DOCUMENT EXTRACT
Sunday, October 01, 2017

Shanghai Diary: Hell on Wheels

Want a funny mental image? Picture me on a scooter.

As I mentioned the other day, I bought a scooter on Friday night. It's officially an "electric bicycle" (according to the owner's manual) but it looks more like a little motorcycle. I was hoping for a Vespa so people might mistake me with Audrey Hepburn. I was also hoping for something a little bigger so Andrea can ride with me and something a little cheaper because I don't like to spend money. What I paid was about half of what it originally cost if I'm to believe the receipt that came with it.

I tried a few folks who were selling on but it seems like there's a quick turnover. That'll be good for me when it comes time to leave and I need to sell. Or, maybe I can get Federal Mogul to store it for if/when I come back. I say this at the end of my first week and I hope it holds true at the end of my twelfth, I really like it here in Shanghai and hope coming here becomes a semi-regular thing.

I went out riding around yesterday morning, trying to find a place to fill up my back tire (was a little soft). Like Manhattan, there's a dearth of gas stations around here. I found one and thought I was going to get some air only to be told by the attendant (yes, they still exist over here) "Wǒ méiyǒu" (I don't have any). She told me a lot of other things but I couldn't understand them. She didn't have the time or inclination to try to explain to this dumb white guy (Yúchǔn de rén) where to get air for his tires.

Instead, I went over to the Carrefour -- a big French grocery store and shopping center that is popular here. The first floor was kind of a mall and the second floor was like a big Target or Walmart with groceries and all the conveniences of modern living.

I think I might have been the only white guy there but, thankfully, that's not a big deal. I looked around for a bike pump though only saw them for bicycles and wasn't sure if that'd work for me. I shopped around, painstakingly going up one aisle and down the next. Thankfully, the packages for most things are descriptive enough with their images for me to know what they are.

The meat, vegetables, and fruit were undoubtedly the most interesting part. I saw a lot of mushrooms, a wide variety of nuts, and quite a few fruit that I couldn't identify. I picked up some sausage, tiny "English Cucumbers" (that's what I usually call them though I don't know their pedigree), some peanuts, water, and a book for Avery. It's a book version of the "Pup Fu!" episode of Paw Patrol -- one of her favorite shows. It's all in Traditional Chinese so I can't read it but I can figure out what's going on.

DATA
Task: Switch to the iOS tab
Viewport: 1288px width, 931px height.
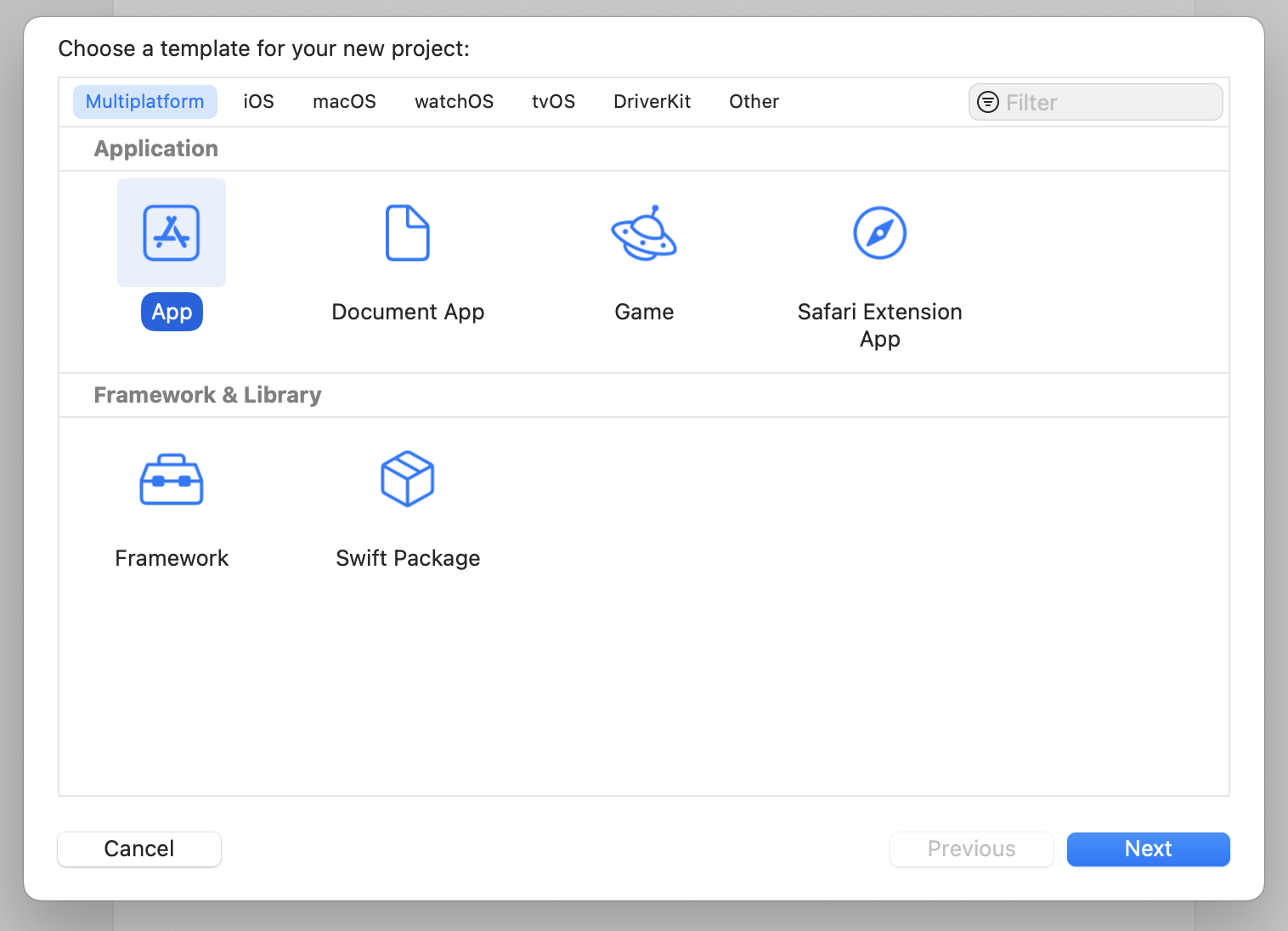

TASKS AND EXERCISES
- A) In the Shanghai diary entry, rename "sausage" as "dumplings" and write out the stretch from "I think I might" through "what's going on." with that change.
- B) According to the owner's manual, what is the scooter in the Shanghai diary entry officially?
- C) List every item the writer of the Shanghai diary entry picked up at the Carrefour.
Rely only on the Shanghai diary entry.

FINAL RESULTS
- A)
I think I might have been the only white guy there but, thankfully, that's not a big deal. I looked around for a bike pump though only saw them for bicycles and wasn't sure if that'd work for me. I shopped around, painstakingly going up one aisle and down the next. Thankfully, the packages for most things are descriptive enough with their images for me to know what they are.

The meat, vegetables, and fruit were undoubtedly the most interesting part. I saw a lot of mushrooms, a wide variety of nuts, and quite a few fruit that I couldn't identify. I picked up some dumplings, tiny "English Cucumbers" (that's what I usually call them though I don't know their pedigree), some peanuts, water, and a book for Avery. It's a book version of the "Pup Fu!" episode of Paw Patrol -- one of her favorite shows. It's all in Traditional Chinese so I can't read it but I can figure out what's going on.

- B) An electric bicycle.

- C)
- Sausage
- Tiny "English Cucumbers"
- Peanuts
- Water
- A book for Avery